Sexta-feira: Champagne + Cerveja sempre resultam em uma manhã horrível. Manhã montando displays e ficando tapado daquela cola-spray asquerosa. Hora do almoço em casa, removendo a cola. Tarde lerda. Lanche ruim. Odeio quando é doce. Troca de mails interessante com a prospecção difícil. É interessante como acho a dificuldade atraente desta vez, mesmo eu andando em ondas de preguiça. Saio cedo, vou pra casa, tomo banho, como, assisto o Starsky & Hutch finalmente. Bidão telefona, ele o Fabrício e o Fábio passam aqui e vamos pra casa do Marcelo. Muitas pessoas, muitas cervejas. A Homera infelizmente não está de vestido. Chegam mais pessoas. Laurinha, Dê, Bia, Bruno, Luana, Fergs, Mari, Nasi, Alice, muitas e muitas pessoas. Todos bebem, todos riem, todos se divertem. Eu como uma pimenta preta. Assistimos novamente o Günther e temos certeza que ele é inigualável. Converso bastante com a Luana que está muito bêbada e preocupada com o Bruno, que está imovel no sofá apagado. Vou embora com a Alice. Entro em casa, me sirvo de sorvete, deito e durmo.
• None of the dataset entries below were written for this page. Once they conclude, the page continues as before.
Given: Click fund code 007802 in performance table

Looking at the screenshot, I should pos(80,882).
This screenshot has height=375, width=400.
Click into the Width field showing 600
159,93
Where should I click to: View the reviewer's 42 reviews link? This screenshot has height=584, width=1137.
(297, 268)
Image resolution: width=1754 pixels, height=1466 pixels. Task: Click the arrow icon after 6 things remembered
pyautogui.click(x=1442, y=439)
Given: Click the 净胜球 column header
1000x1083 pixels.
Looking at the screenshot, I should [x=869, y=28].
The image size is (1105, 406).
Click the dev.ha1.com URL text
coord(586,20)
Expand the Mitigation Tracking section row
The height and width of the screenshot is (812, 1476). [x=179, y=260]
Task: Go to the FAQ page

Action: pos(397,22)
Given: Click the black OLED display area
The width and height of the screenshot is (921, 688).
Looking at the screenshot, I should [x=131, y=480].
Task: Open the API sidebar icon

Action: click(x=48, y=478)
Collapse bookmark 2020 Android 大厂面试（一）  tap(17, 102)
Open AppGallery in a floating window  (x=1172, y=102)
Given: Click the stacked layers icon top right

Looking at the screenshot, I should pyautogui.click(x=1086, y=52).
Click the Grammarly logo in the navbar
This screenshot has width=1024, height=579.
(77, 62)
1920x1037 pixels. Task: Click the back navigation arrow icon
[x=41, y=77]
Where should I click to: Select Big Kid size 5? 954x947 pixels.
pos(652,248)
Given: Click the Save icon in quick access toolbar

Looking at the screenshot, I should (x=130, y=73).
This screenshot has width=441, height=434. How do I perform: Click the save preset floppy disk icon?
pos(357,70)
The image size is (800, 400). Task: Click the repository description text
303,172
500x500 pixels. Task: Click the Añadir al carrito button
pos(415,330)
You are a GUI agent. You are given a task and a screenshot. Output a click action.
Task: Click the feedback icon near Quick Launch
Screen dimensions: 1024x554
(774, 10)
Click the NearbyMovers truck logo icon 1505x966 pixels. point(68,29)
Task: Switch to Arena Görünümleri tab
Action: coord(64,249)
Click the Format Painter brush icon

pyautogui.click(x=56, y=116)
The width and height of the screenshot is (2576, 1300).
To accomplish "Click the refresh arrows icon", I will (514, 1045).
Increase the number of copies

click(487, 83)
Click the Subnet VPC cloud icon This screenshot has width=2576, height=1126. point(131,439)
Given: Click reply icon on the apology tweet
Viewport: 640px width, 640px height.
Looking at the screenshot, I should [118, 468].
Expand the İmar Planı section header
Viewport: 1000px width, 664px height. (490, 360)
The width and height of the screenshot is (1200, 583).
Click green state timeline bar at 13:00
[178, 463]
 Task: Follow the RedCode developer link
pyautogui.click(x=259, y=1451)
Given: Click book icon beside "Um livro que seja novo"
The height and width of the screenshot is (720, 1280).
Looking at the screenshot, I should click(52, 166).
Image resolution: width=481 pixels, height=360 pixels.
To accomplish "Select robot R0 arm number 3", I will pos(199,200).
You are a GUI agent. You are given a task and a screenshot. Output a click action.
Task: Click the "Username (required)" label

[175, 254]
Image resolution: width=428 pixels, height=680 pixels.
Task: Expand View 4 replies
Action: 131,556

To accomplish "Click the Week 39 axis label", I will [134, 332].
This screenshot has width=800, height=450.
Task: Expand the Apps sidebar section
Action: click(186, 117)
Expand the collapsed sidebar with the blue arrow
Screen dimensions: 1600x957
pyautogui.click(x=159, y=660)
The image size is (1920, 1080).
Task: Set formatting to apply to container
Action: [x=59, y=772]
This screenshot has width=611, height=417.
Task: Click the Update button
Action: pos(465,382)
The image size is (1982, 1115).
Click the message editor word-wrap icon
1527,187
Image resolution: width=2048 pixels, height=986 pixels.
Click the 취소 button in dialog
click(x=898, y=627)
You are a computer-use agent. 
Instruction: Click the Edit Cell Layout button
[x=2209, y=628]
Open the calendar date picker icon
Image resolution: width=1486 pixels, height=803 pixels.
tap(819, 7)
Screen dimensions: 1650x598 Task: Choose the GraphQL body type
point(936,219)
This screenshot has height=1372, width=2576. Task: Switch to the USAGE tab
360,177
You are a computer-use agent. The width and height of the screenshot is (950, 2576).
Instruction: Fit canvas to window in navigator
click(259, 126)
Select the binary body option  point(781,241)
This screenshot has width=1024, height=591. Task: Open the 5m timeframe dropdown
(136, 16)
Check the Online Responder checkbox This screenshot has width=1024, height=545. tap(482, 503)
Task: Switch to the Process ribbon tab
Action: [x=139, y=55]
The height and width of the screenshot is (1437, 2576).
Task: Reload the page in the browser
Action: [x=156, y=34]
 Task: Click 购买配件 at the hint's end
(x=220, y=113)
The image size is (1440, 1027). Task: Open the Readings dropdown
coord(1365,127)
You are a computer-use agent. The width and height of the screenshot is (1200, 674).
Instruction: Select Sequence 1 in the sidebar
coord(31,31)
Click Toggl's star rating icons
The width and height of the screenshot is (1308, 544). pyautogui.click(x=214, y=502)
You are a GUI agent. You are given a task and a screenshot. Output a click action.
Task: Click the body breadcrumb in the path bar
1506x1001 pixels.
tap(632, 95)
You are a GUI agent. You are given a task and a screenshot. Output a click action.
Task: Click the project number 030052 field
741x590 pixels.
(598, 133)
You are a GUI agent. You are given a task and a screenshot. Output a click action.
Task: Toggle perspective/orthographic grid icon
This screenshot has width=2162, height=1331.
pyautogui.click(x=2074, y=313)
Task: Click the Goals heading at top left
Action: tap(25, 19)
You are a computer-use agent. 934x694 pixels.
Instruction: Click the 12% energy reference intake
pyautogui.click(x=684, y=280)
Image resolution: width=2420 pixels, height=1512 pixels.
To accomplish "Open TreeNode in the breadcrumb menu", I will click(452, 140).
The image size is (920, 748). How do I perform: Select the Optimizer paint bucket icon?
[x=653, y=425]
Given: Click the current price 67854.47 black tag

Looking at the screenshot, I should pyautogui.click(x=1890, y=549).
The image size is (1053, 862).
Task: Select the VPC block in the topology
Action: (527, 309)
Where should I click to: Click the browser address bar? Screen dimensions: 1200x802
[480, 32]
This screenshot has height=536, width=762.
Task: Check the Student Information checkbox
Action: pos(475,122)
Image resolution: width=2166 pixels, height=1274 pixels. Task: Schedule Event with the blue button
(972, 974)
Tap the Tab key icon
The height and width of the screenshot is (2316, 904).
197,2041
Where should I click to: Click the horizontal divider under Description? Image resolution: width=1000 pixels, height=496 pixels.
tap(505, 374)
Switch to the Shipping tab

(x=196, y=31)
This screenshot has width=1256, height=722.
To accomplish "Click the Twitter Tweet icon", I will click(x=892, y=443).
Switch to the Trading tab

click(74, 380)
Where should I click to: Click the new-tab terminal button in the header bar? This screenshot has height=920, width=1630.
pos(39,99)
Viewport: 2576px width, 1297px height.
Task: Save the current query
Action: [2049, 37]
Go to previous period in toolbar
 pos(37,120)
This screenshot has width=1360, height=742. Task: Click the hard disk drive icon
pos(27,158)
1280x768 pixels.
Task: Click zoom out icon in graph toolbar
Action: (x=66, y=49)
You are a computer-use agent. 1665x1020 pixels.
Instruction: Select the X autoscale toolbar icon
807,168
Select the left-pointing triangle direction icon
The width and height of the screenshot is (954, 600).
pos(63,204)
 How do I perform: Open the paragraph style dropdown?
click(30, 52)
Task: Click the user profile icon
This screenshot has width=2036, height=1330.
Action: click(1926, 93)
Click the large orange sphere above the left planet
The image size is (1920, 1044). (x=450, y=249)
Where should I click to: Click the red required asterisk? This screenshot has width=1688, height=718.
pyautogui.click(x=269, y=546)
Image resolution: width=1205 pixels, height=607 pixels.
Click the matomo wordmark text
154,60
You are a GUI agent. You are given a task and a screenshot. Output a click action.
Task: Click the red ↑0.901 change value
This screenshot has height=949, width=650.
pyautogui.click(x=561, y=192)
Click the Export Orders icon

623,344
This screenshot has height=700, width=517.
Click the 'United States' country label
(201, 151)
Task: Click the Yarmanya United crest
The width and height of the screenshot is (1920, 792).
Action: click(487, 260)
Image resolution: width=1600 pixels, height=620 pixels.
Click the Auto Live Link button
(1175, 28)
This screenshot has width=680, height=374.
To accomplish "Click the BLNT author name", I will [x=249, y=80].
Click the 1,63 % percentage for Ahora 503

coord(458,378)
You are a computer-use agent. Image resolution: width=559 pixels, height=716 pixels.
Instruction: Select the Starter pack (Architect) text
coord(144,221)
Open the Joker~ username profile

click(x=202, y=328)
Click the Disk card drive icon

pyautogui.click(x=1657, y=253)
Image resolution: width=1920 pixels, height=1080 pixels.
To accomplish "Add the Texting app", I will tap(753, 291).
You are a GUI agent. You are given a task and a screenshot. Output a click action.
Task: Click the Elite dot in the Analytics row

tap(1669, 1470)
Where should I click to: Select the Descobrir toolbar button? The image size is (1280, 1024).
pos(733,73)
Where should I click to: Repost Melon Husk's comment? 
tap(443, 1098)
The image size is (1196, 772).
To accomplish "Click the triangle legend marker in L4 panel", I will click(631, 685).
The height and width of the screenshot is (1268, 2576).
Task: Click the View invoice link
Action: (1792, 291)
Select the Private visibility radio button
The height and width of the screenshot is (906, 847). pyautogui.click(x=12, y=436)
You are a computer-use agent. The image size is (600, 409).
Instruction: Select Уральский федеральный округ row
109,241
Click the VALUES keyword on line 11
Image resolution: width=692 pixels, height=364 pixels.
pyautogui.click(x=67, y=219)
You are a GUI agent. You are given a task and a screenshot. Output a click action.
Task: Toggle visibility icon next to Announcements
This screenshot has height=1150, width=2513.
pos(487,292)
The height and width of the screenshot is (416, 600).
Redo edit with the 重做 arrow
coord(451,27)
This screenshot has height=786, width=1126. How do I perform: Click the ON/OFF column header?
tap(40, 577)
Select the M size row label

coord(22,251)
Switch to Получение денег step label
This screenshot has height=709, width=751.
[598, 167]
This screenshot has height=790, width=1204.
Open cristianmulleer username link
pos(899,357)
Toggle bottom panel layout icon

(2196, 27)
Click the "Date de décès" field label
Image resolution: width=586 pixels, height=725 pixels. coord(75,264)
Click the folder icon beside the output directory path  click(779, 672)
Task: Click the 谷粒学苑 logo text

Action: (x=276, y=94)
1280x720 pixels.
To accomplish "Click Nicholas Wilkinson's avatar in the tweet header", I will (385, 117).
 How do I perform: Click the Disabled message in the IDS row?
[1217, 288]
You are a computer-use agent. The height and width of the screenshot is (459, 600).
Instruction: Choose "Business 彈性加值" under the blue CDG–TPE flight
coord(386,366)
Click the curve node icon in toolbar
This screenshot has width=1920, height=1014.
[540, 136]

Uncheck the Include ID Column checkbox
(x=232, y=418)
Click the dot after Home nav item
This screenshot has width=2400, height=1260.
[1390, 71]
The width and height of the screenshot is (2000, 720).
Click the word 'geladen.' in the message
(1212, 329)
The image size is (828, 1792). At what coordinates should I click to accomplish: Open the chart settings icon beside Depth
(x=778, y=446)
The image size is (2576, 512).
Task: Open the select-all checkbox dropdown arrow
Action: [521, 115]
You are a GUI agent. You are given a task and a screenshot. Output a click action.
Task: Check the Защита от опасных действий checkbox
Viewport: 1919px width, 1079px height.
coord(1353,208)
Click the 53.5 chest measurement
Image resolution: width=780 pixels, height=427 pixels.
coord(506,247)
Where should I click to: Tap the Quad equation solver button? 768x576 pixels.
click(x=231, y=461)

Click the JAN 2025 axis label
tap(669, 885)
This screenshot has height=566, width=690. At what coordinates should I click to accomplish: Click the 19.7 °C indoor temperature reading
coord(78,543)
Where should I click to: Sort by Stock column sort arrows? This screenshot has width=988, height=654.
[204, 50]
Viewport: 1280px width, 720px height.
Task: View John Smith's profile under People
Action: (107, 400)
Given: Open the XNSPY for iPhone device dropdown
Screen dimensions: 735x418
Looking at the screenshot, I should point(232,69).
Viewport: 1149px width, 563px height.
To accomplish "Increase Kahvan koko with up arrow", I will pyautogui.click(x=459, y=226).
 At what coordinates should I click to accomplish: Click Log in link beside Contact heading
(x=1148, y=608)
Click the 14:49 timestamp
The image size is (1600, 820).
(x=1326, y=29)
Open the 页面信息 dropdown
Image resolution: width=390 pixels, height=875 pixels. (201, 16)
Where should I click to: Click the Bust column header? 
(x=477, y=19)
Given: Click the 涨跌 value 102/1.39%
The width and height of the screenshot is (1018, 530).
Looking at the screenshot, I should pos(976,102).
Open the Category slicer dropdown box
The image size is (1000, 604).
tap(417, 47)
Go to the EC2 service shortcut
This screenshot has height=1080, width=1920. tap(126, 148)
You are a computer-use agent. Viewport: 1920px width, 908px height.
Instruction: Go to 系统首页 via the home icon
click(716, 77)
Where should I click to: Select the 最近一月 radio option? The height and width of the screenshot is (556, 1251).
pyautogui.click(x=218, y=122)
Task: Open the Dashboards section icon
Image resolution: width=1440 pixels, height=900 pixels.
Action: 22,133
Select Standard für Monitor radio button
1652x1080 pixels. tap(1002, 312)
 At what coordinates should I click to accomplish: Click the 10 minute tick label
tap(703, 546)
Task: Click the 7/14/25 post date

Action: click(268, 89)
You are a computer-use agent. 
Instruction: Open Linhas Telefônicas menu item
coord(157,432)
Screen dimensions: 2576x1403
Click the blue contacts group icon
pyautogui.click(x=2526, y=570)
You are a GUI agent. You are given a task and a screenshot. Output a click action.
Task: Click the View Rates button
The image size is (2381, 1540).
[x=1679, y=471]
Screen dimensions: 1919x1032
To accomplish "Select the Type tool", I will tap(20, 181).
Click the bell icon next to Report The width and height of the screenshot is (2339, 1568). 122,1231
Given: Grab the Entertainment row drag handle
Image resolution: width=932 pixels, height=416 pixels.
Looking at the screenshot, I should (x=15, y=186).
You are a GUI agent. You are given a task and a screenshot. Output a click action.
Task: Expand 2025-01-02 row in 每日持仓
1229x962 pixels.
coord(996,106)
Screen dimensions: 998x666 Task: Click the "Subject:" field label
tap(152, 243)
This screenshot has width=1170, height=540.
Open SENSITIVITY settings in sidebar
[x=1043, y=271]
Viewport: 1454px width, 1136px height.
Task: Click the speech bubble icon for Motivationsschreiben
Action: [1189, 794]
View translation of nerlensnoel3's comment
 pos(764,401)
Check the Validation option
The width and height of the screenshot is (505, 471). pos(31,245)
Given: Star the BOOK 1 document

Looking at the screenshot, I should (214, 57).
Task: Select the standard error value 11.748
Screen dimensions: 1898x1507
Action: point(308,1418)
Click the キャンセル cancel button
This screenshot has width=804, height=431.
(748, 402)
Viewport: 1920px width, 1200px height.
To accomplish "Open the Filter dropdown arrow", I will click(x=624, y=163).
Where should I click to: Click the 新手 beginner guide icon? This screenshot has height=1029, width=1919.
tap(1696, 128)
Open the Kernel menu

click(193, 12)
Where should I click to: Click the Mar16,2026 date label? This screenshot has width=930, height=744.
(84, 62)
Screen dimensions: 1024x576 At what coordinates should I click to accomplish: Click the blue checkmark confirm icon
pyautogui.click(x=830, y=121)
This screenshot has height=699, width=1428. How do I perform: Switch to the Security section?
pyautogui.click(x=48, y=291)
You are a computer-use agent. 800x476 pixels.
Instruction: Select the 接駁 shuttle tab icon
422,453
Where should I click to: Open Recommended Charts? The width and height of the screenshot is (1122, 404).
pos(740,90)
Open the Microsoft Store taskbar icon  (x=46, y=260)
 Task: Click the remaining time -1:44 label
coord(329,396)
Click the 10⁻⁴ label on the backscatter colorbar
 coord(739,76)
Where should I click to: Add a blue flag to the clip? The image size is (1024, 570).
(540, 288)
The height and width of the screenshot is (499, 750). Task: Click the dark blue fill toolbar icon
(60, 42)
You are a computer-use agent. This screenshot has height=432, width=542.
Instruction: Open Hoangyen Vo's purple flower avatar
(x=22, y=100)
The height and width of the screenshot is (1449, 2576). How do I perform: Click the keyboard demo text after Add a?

Hoje: acordo em fade in, como sempre. Vejo uma caneca do lado do computador. Olho dentro. Sorvete derretido. Tenho a impressão de que assediei a Alice antes dela me deixar aqui. Conecto, converso com o Cris sobre a baderna de hoje, tomo banho e escrevo tudo isso até agora. A tarde será divertida, na casa do pai do Cris, comendo e tocando. Viva os Superphones!